Among the other tech giants on Friday, shares of chipmaker Nvidia (NVDA) advanced 1.8% premarket while Tesla (TSLA) dipped 1% after U.S. regulators opened an investigation into the electric automaker’s massive recall late last year to install software allowing vehicles to better detect stopped emergency vehicles.

Elsewhere, Apple (AAPL) traded slightly higher ahead of its fiscal second quarter results next week. The iPhone maker has seen its stock lose around 15% from last year’s record peak as rising interest rates have weighed on the expensively-valued growth stock.

The broad tech rally helped distract from some disappointing earnings reports in other sectors.
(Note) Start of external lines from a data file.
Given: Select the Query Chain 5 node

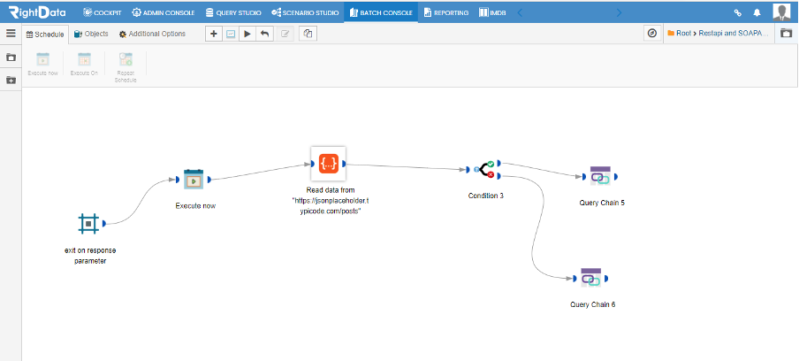Looking at the screenshot, I should pyautogui.click(x=600, y=176).
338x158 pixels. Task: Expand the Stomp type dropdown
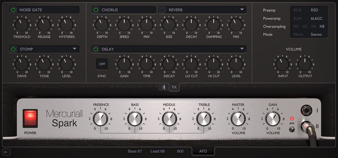point(74,49)
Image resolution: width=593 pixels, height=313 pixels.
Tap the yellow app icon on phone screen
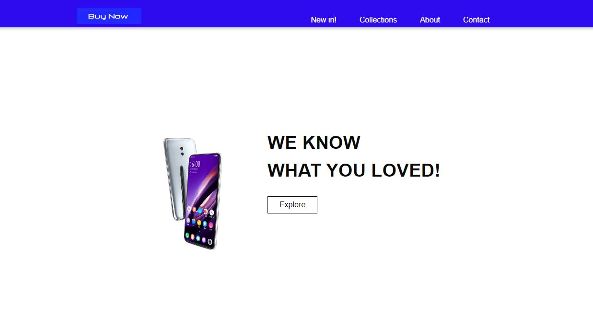point(199,223)
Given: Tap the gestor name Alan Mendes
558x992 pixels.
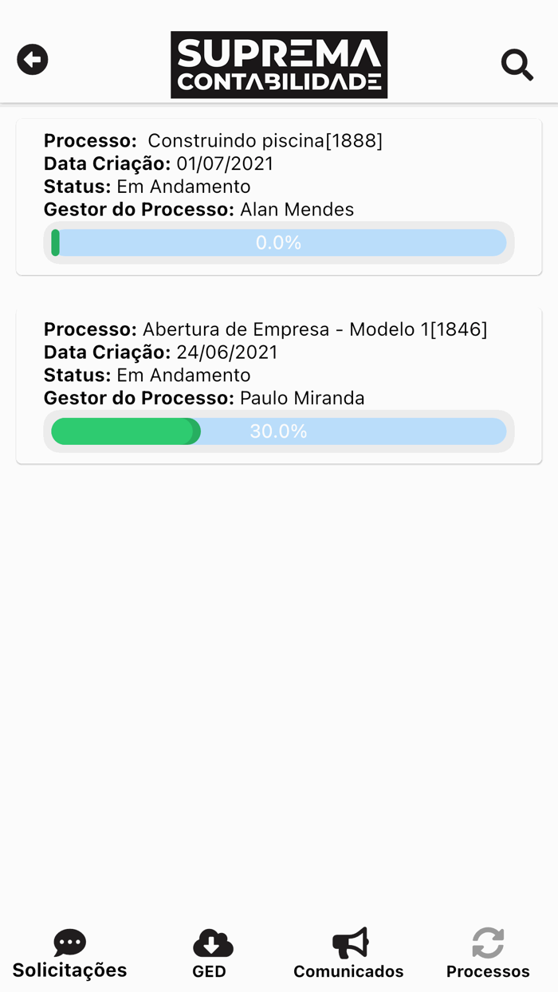Looking at the screenshot, I should tap(297, 209).
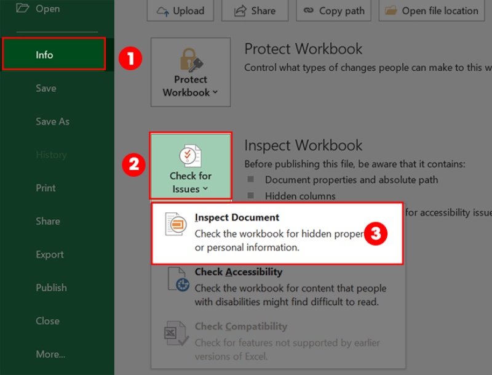Expand the More... sidebar entry
The height and width of the screenshot is (375, 492).
(51, 354)
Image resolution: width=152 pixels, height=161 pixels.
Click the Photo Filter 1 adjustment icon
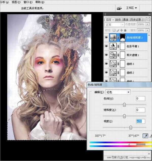coord(113,55)
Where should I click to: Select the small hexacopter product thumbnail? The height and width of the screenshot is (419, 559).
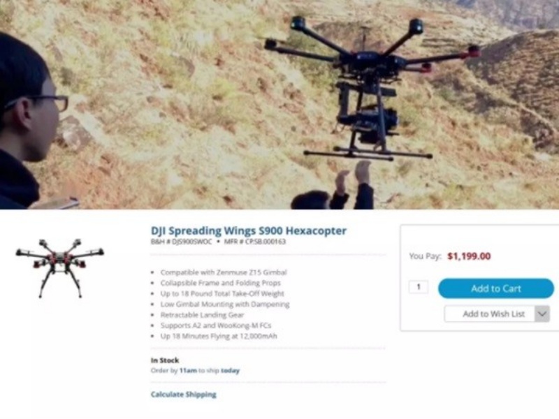(x=59, y=268)
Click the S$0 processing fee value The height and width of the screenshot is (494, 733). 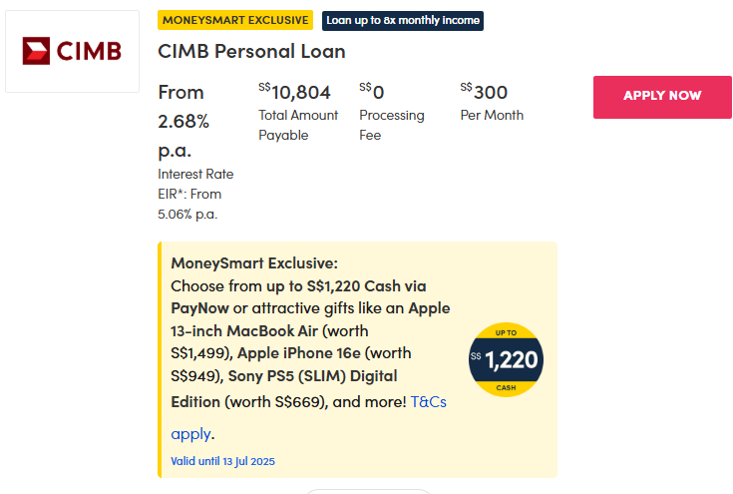coord(372,93)
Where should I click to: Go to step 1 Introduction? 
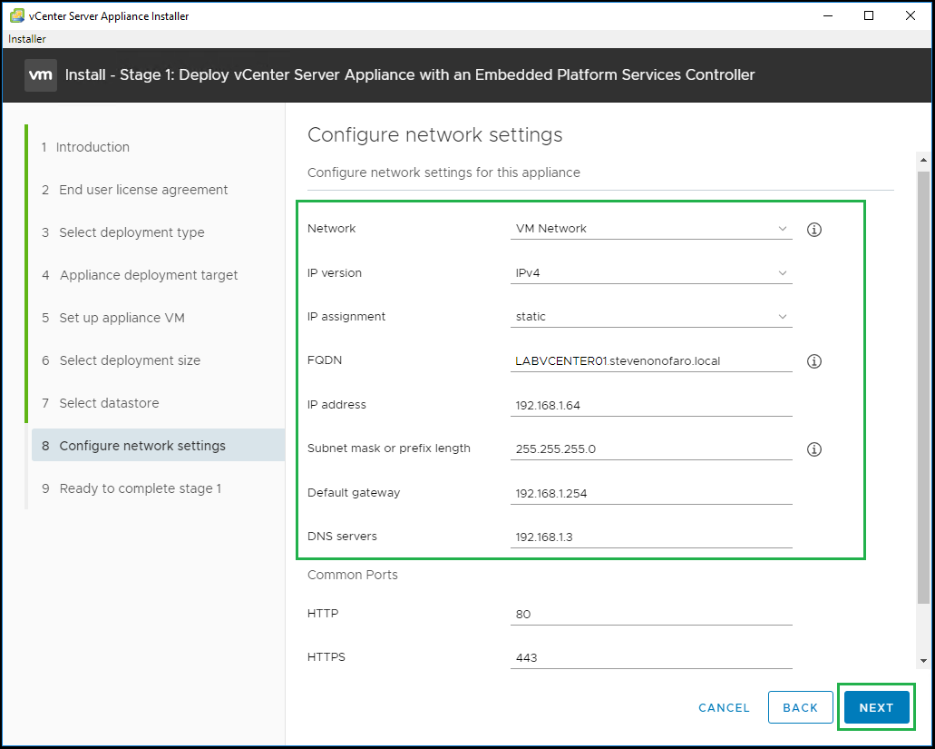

Intel (INTC) plunged over 8% after the semiconductor giant issued a lackluster revenue outlook, while streaming video platform Roku (ROKU) dropped nearly 4% despite topping estimates.

But the pain didn’t extend to social media company Snap (SNAP), which skyrocketed an eye-popping 23% after unexpectedly reporting a quarterly profit and adding more users than projected.

Wall Street’s buoyant start to the final trading day of a volatile month marked a 180-degree turn from Thursday’s session which saw major indexes swinging between deep losses and modest gains. Markets were initially roiled by data showing the U.S. economy barely expanded in the first three months of 2023 before rebounding as traders shrugged off the weak GDP print.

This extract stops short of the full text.